En Minneapolis, Bobby vivía prácticamente con nosotros y, a pesar de mi odio inicial, había acabado cogiéndole cariño, aunque en eso tal vez tuviera algo que ver, al menos en parte, el hecho de que yo le había mordido, lo que nos había vinculado de alguna manera. Milo se subía por las paredes por ello, pero no podíamos evitarlo.

—Está en nuestra habitación, sentado delante de un ventilador —respondió Milo, rascándose el brazo distraídamente. Las arañas se habían ensañado con él. No es que las picaduras le doliesen, pero la hinchazón que dejaban escocía durante horas—. Este calor le afecta incluso a él, así que debe de ser terrible de verdad.

—También es posible que Bobby se haya acostumbrado a vivir siempre con el aire acondicionado que tenemos en casa —dije, bostezando. Aborrecíamos el calor y, por tanto, manteníamos el interior de la casa a una temperatura gélida. Además, veníamos del invierno de Minnesota—. ¡Hace tanto calor que no se puede ni dormir!

—Y que lo digas. —Milo se quedó mirándome—. ¿Qué hora debe de ser en casa? A lo mejor Jack está despierto.

—Yo me hago un lío con esto de la diferencia horaria. Dímelo tú.

—No sé ni qué hora es aquí —dijo, aunque tampoco hizo el mínimo esfuerzo para averiguarlo—. ¿Has hablado últimamente con Jack?

—El otro día. La cobertura es malísima y me cuesta un montón ponerme en contacto con él.

Me dolía el corazón sólo de pensar en Jack. Estábamos vinculados, por lo que estar lejos de él resultaba doloroso. La sensación había ido disminuyendo un poco con el paso de los meses, pero seguía sin disfrutar de las cosas si no estaba a su lado.

—¿Y cómo va todo por allí? —preguntó Milo.

—Igual, me imagino. Ezra continúa deambulando cabizbajo por casa y Jack se muere de ganas de que volvamos.

—Sigo sin poderme creer que Ezra no haya hablado con Mae. —La reacción de Ezra había dejado algo perplejo a Milo, y yo tampoco comprendía absolutamente nada.

Por muy enfadada o frustrada que me sintiera con Jack, no me imaginaba pasar meses sin hablar con él. Habría sido como pasarme meses sin comer.
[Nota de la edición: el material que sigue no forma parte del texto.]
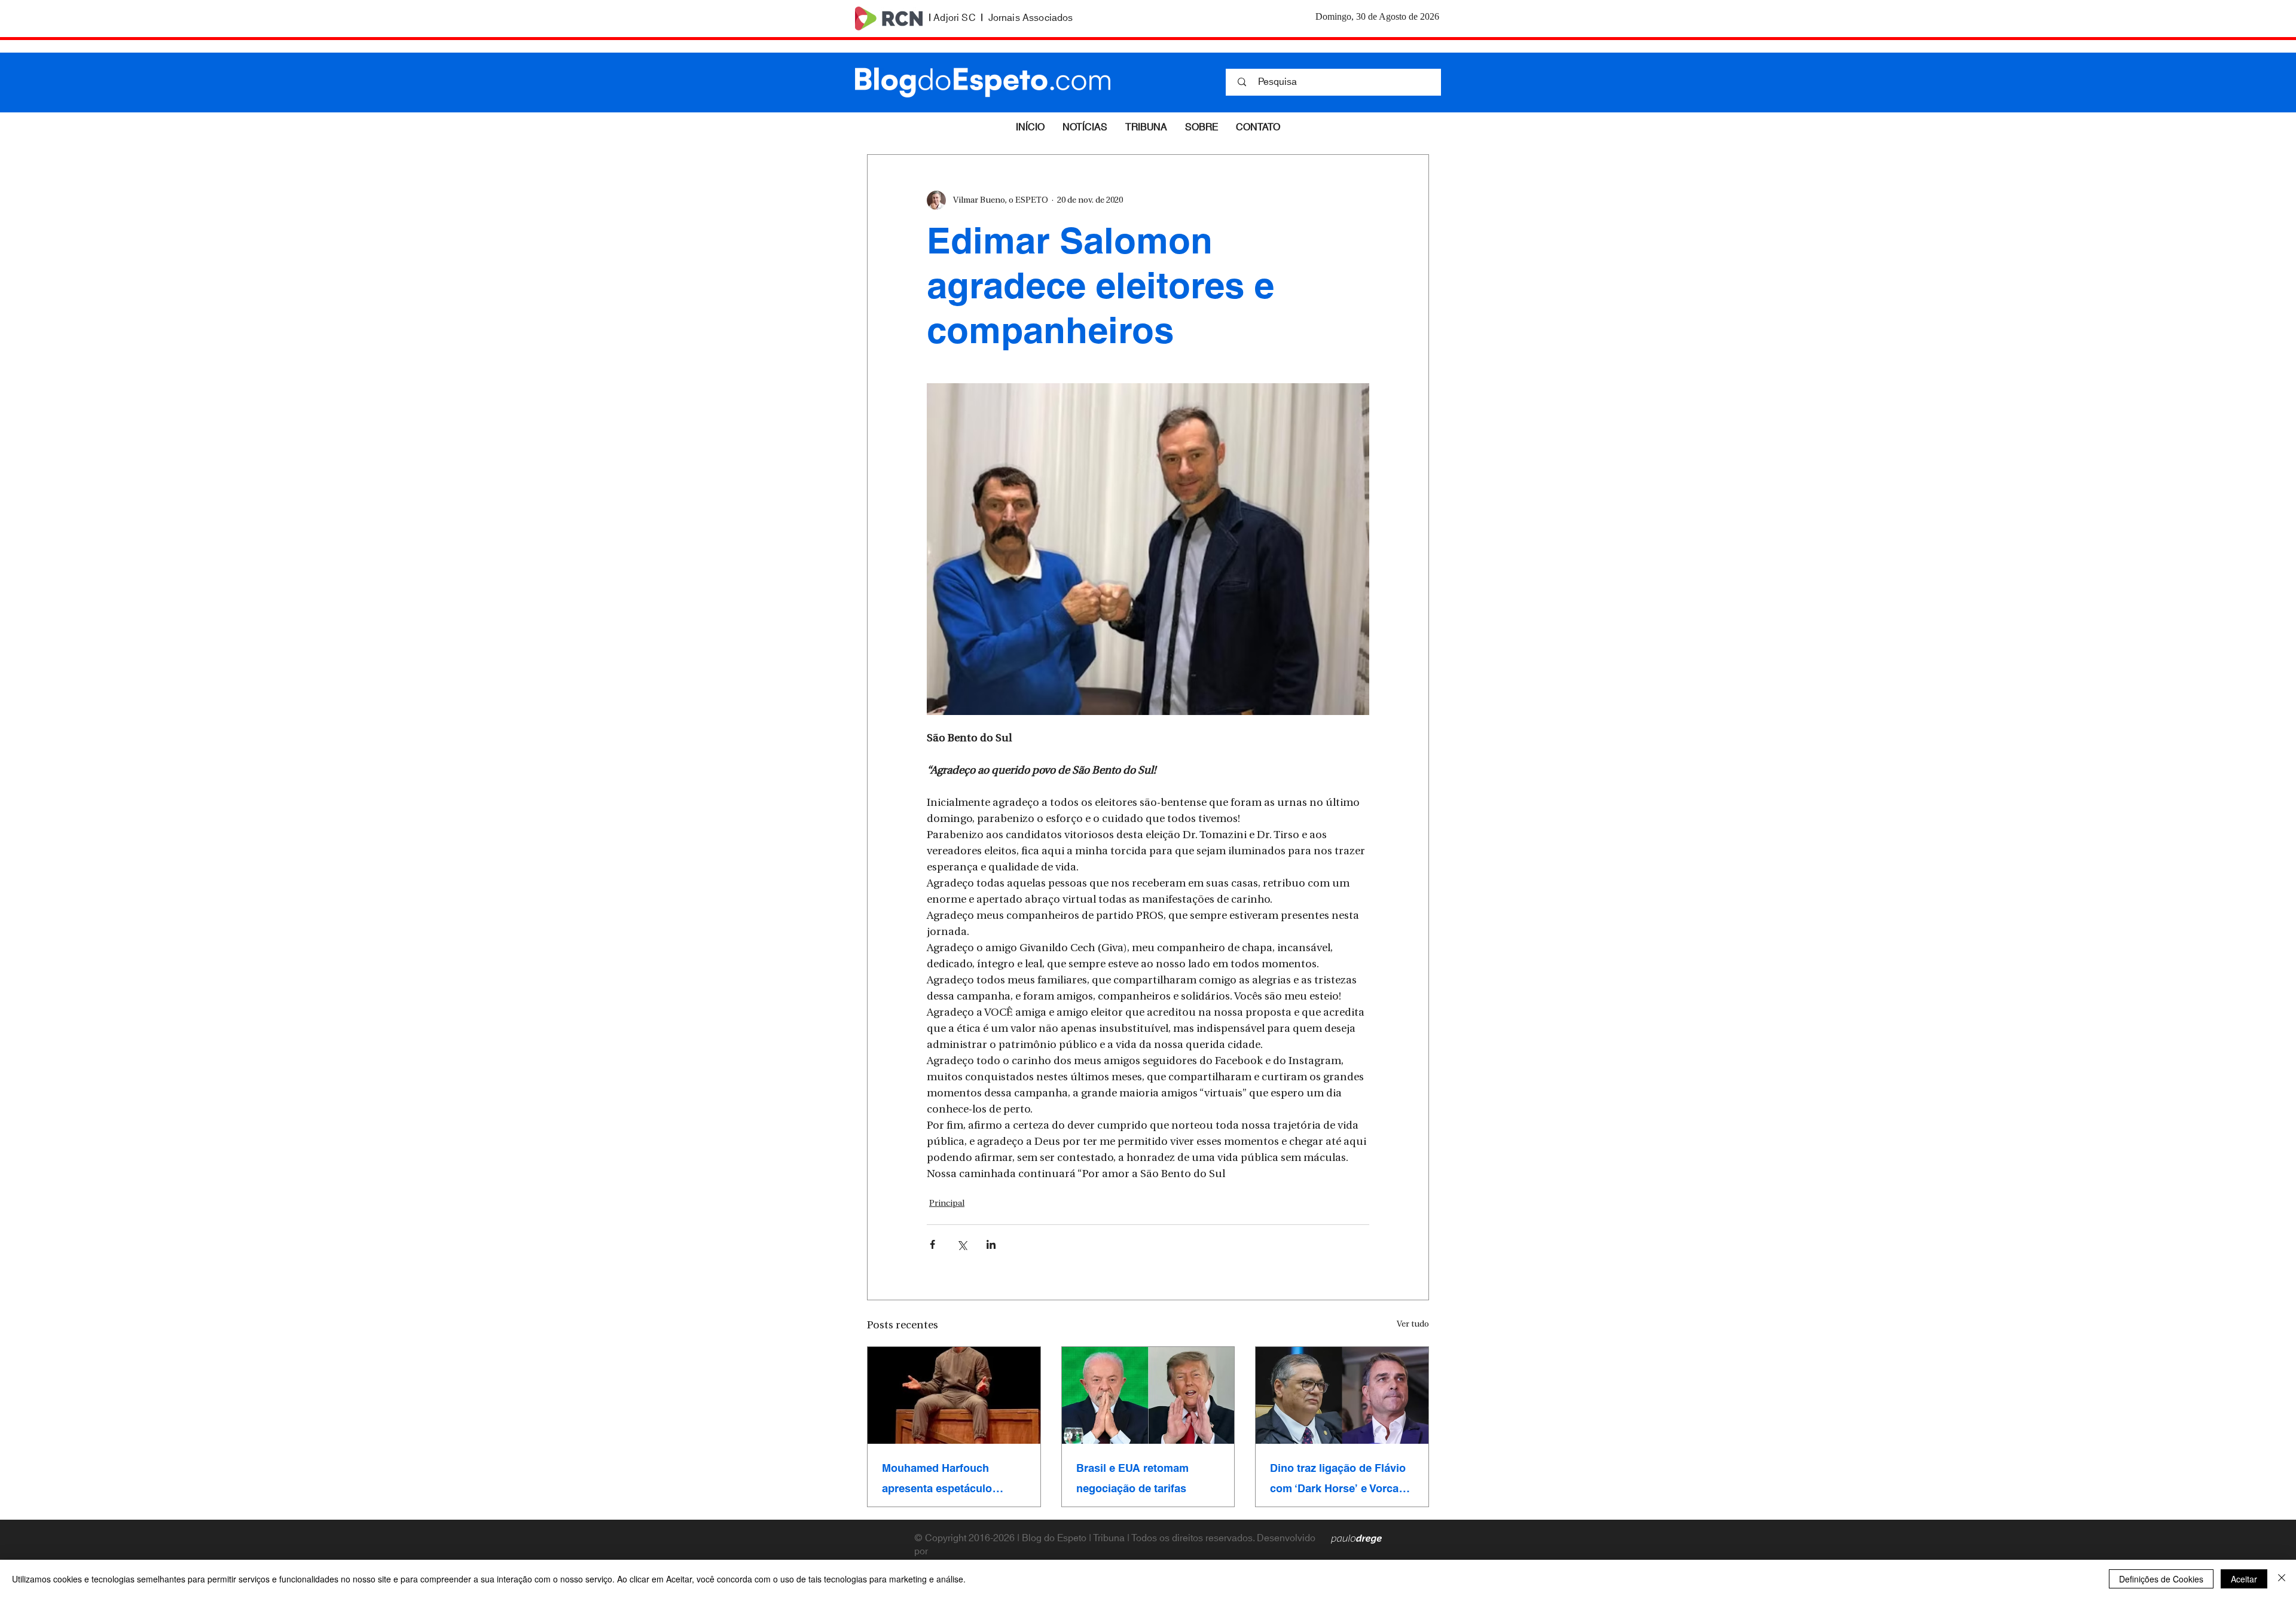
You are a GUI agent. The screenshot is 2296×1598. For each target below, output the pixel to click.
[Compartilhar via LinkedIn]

Bobby se puso a chillar en su habitación, que estaba al otro lado del pasillo, pero ni Milo ni yo nos apresuramos en reaccionar. Las arañas habían invadido su habitación desde nuestra llegada y Bobby gritaba como un poseso cada vez que veía una. Hay que reconocer que alguno de esos bichos habría podido llegar a matarlo, pero la mayoría de las veces, cuando Milo o yo llegábamos al rescate, él ya los había pisoteado hasta acabar con ellos.

Oí un portazo, seguido de un extraño sonido de garras. El corazón de Bobby latía frenéticamente, pero no era el único. Había otro corazón que latía también con fuerza y con rapidez, aunque sin emitir tanto ruido y a menor velocidad que el de un humano.

Era el sonido del corazón de un vampiro. De un vampiro muy pequeño y muy hambriento.

Cuando Bobby volvió a gritar, Milo y yo habíamos salido ya corriendo de mi habitación. Su habitación estaba en el otro extremo del pasillo, pero aun así vimos a Daisy clavando las uñas en la puerta. Era lo bastante fuerte como para partir la madera, que empezaba a astillarse y a mancharse con finos regueros de sangre.

Antes de que nos diese tiempo a llegar, consiguió abrir un agujero en la puerta lo bastante grande como para que su cuerpecillo pasase por él. Bobby seguía gritando como un loco.